# start of Data for this exercise
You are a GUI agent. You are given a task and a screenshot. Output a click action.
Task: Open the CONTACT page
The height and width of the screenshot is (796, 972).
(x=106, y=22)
# end of Data for this exercise
# start of Data for this exercise
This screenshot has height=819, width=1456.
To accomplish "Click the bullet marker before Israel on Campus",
# end of Data for this exercise
# start of Data for this exercise
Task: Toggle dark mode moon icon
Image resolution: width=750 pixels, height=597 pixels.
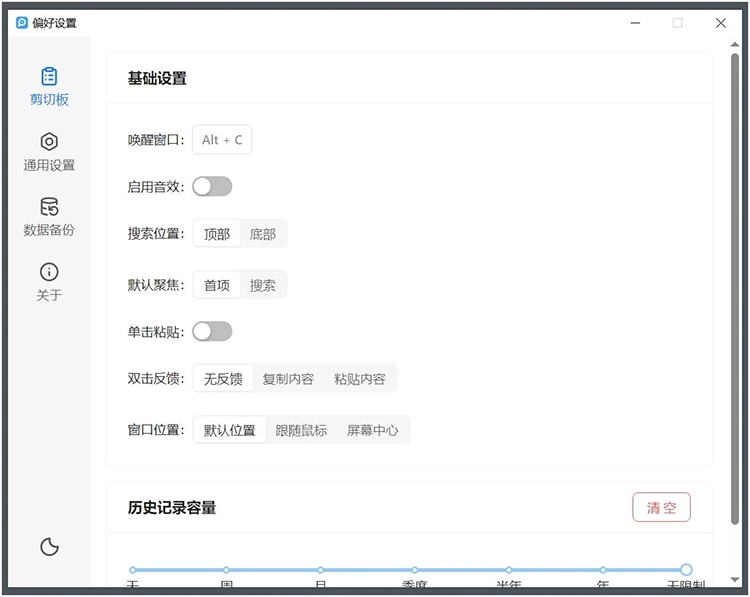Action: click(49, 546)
# end of Data for this exercise
Instruction: Output the listing as a two-column CSV with the headers instruction and coordinates. Begin at the line that contains "You are a GUI" and stop after the line that contains "(x=106, y=22)", placing each instruction's text under instruction and its answer under coordinates, with every field quoted and line breaks replaced by spaces.

Output of the task:
instruction,coordinates
"You are a GUI agent. You are given a task and a screenshot. Output a click action. Task: Open the CONTACT page The height and width of the screenshot is (796, 972).","(x=106, y=22)"